Discovering the other dimension

We often talk about back-end and front-end as though they were two different worlds. The front-end is for the artists who deal in design and intuition; backend requires a more precise methodology, a scientific approach. Alex sees things differently, with fare more similarities than divergences. Both put the highest value on performance, a programming error can sink an interface as fast as a database, and the most efficient code is often the one that stands out for its creativity.

Trained heavily in the back-end, Alex had never really touched front-end stuff before arriving at Workleap. In our old software engineering department, he developed applications from scratch for our clients. That’s where he started to see the attraction of design and user experience.

“At my core, I’m a very artistic person: I draw, I paint, I play the piano.
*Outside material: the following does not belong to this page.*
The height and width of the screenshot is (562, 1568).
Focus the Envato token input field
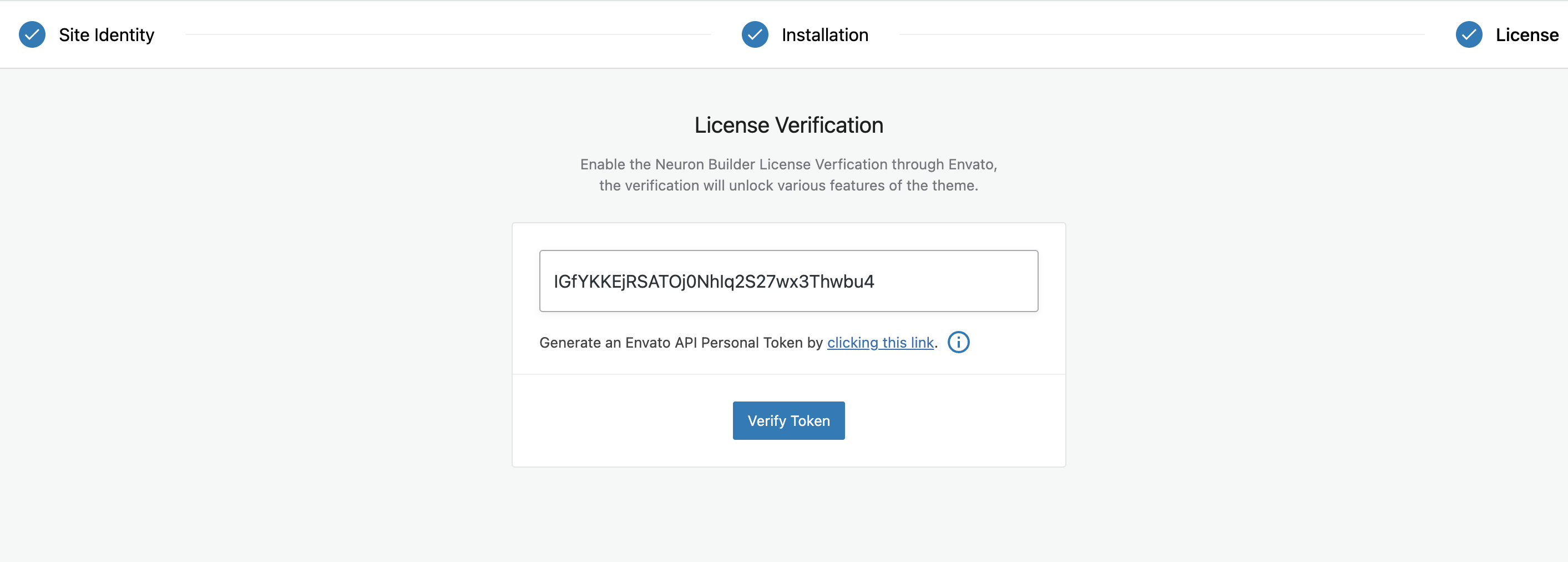788,281
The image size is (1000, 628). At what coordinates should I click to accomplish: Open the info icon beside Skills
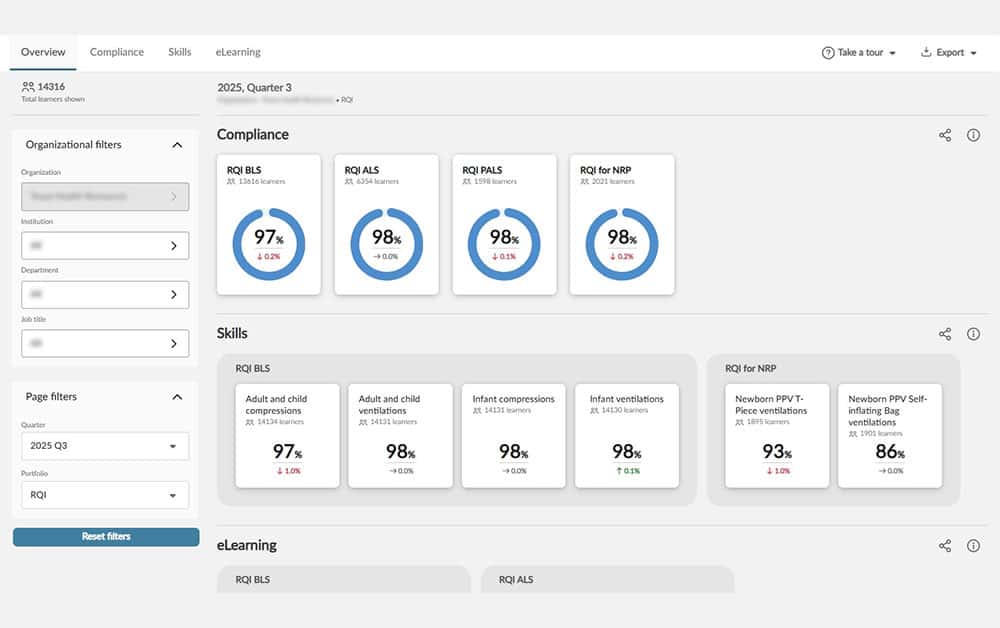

To go get that from my job as well was phenomenal! But at the same time, if all I did was front-end it would never be enough: I need that logical, scientific side too, whether it’s clean code or measuring my flour to the precise gram!”

Alexandre Martel
Senior Full-Stack Developer at Officevibe

Becoming the lynchpin between worlds

Alex’s front-end expertise was born from his back-end knowledge base, his artistic talent and his empathy for the end user. Today, these three elements are still central to his role at Officevibe. He’s the first one to put up his hands in design meetings to offer the developer perspective. When his team is pushing code into production, he’s the one who wrote the front-end programming standards and who ensures they’re being respected. And he makes sure to keep a foot in the user research sphere, to stay up to date with his clients’ needs

What projects are you working on?

“1-on-1 functionalities have been live on Officevibe for over a year now. We’ve been getting more and more feedback from our users asking for a few more features, stuff like a better structure for meeting agendas, as well as meeting “templates” to speed up the process.

To integrate this, we had to make some important changes to the way 1-on-1s operated the application. First and foremost, we had to ensure that we were going to actually improve their experience, and not just make changes for change’s sake. Right now, we’re at the stage of progressively deploying these new functionalities, from Workleap's test ecosystem outwards to our clients.

This user research has been really eye-opening, because our clients often put a lot of emphasis on changes that we considered minor. It makes you realize how much little details like that can make the difference.”

“It’s honestly liberating to work with the front-end, halfway between design and the back-end”, shares Alex. “I get to work with the flexibility to focus on whatever motivates me that day, whether it’s taking a static model and turning it into an interactive interface, or diving into the code to search out a bit of performance or a stubborn bug.” This constant variety is one of the things he appreciates most about his environment at Workleap.

As much as design has always played a central role at Workleap, it’s only in recent years that we’ve really dedicated ourselves to having front-end experts in all our teams. “It takes someone who’s really motivated to change things, but the advantage is that there is an enormous amount of room for new ideas. If you’ve got a clear vision of what you want to accomplish, there’s no better place to make your mark!”